When storing data in the cloud (e.g., S3 buckets, Azure blobs, Google Cloud Storage, etc.), use the provider's controls to require strong authentication for users who should be allowed to access the data [REF-1297] [REF-1298] [REF-1302].

CAPEC-12: Choosing Message Identifier

This pattern of attack is defined by the selection of messages distributed via multicast or public information channels that are intended for another client by determining the parameter value assigned to that client. This attack allows the adversary to gain access to potentially privileged information, and to possibly perpetrate other attacks through the distribution means by impersonation. If the channel/message being manipulated is an input rather than output mechanism for the system, (such as a command bus), this style of attack could be used to change the adversary's identifier to more a privileged one.

CAPEC-166: Force the System to Reset Values

An attacker forces the target into a previous state in order to leverage potential weaknesses in the target dependent upon a prior configuration or state-dependent factors. Even in cases where an attacker may not be able to directly control the configuration of the targeted application, they may be able to reset the configuration to a prior state since many applications implement reset functions.

CAPEC-216: Communication Channel Manipulation

An adversary manipulates a setting or parameter on communications channel in order to compromise its security. This can result in information exposure, insertion/removal of information from the communications stream, and/or potentially system compromise.

CAPEC-36: Using Unpublished Interfaces or Functionality

An adversary searches for and invokes interfaces or functionality that the target system designers did not intend to be publicly available. If interfaces fail to authenticate requests, the attacker may be able to invoke functionality they are not authorized for.

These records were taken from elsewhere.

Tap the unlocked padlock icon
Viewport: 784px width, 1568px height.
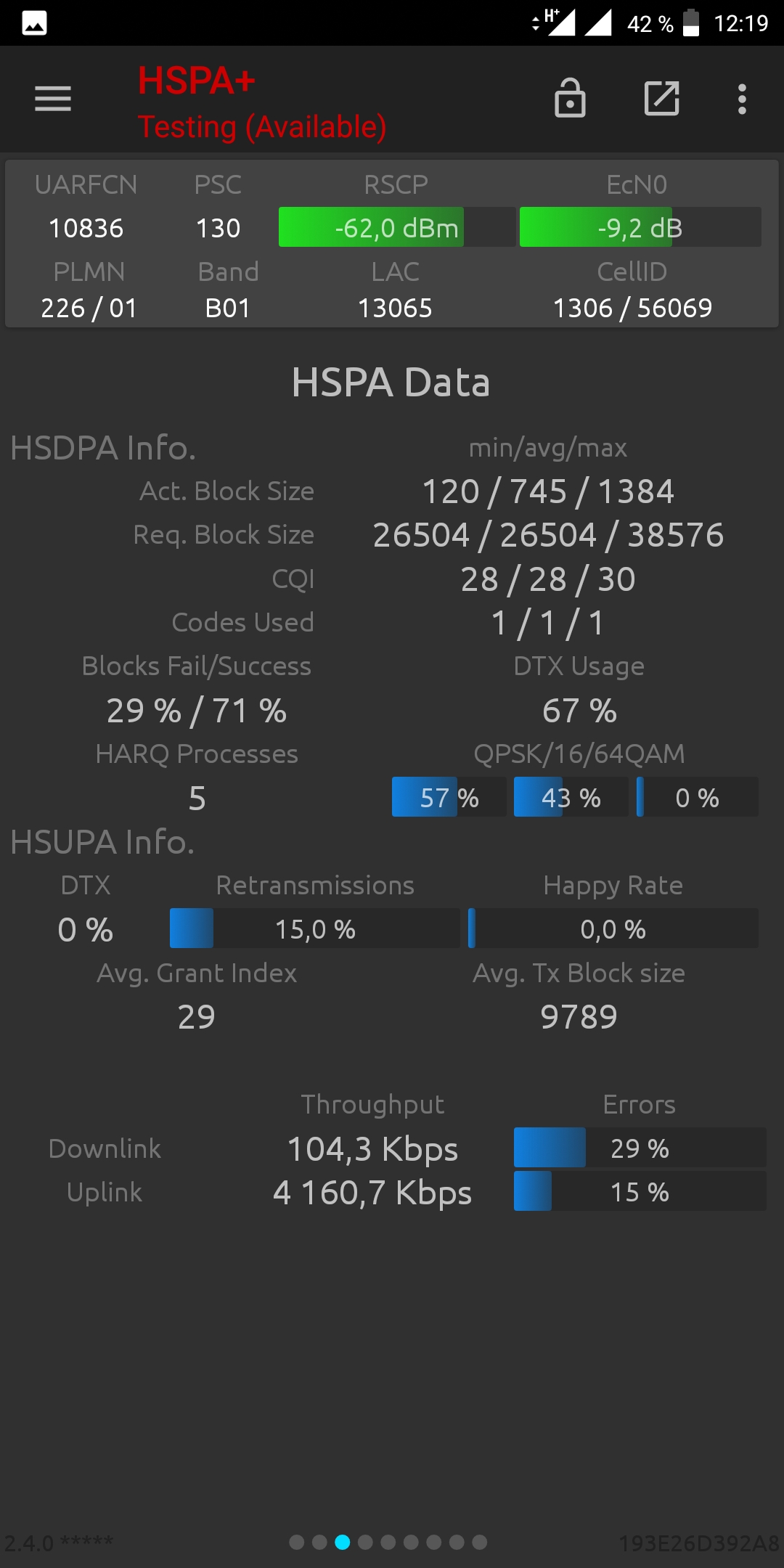[x=570, y=98]
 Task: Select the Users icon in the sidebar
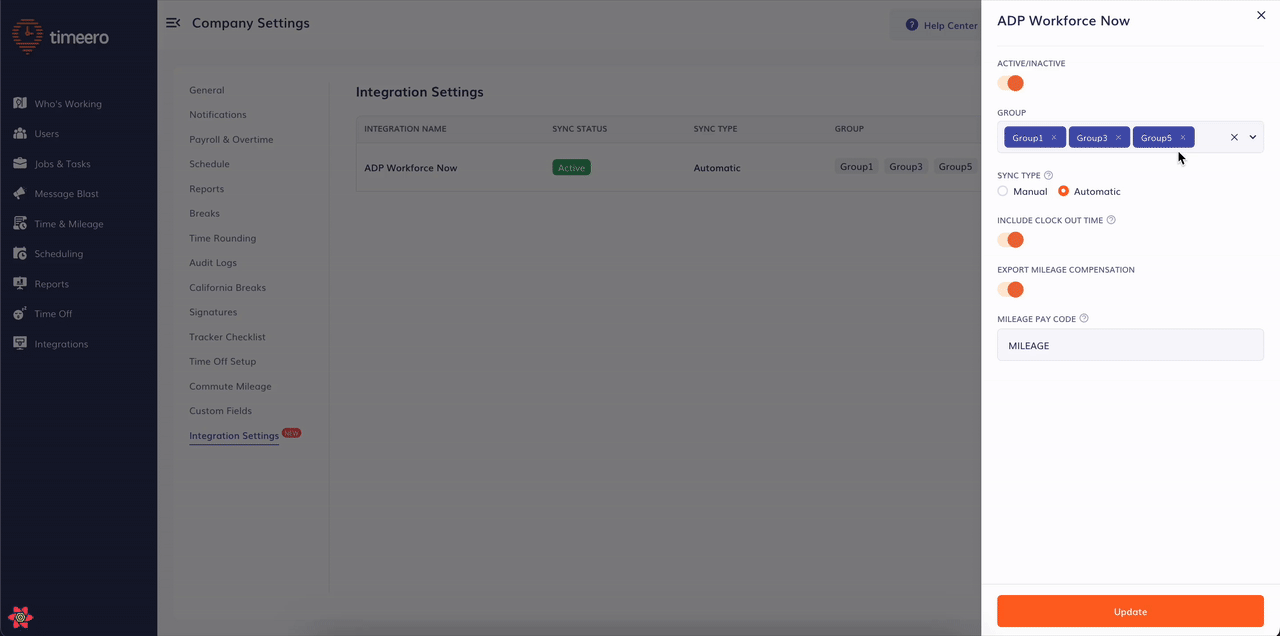[20, 133]
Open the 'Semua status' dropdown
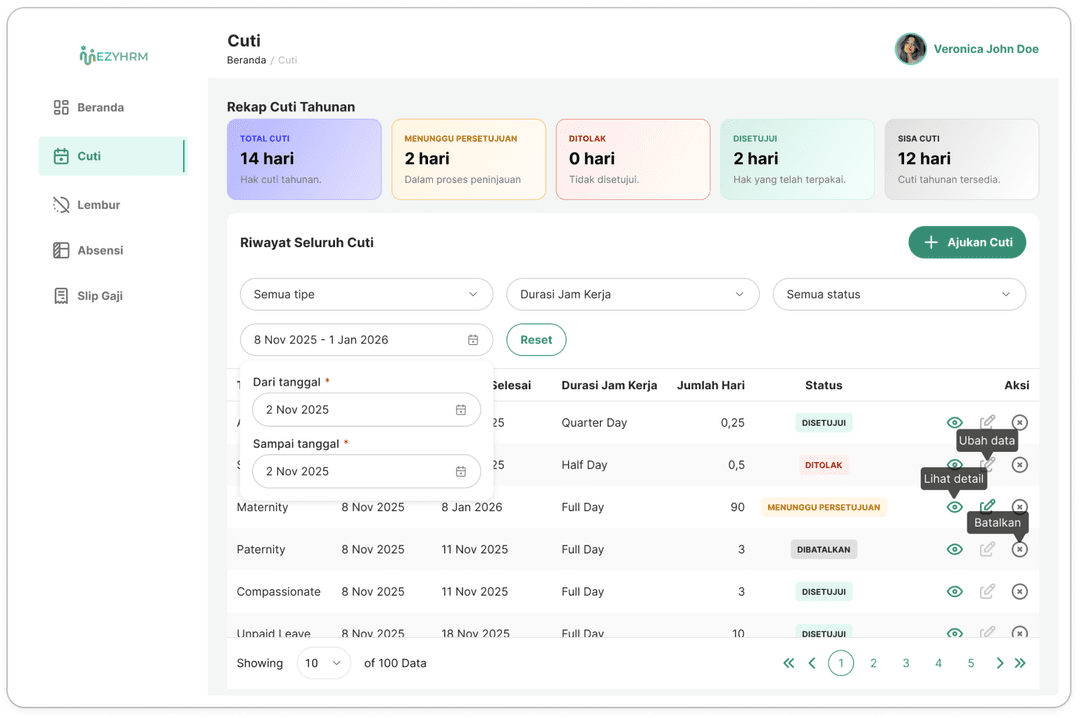Image resolution: width=1080 pixels, height=718 pixels. point(899,294)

CAPEC-62: Cross Site Request Forgery

An attacker crafts malicious web links and distributes them (via web pages, email, etc.), typically in a targeted manner, hoping to induce users to click on the link and execute the malicious action against some third-party application. If successful, the action embedded in the malicious link will be processed and accepted by the targeted application with the users' privilege level. This type of attack leverages the persistence and implicit trust placed in user session cookies by many web applications today. In such an architecture, once the user authenticates to an application and a session cookie is created on the user's system, all following transactions for that session are authenticated using that cookie including potential actions initiated by an attacker and simply "riding" the existing session cookie.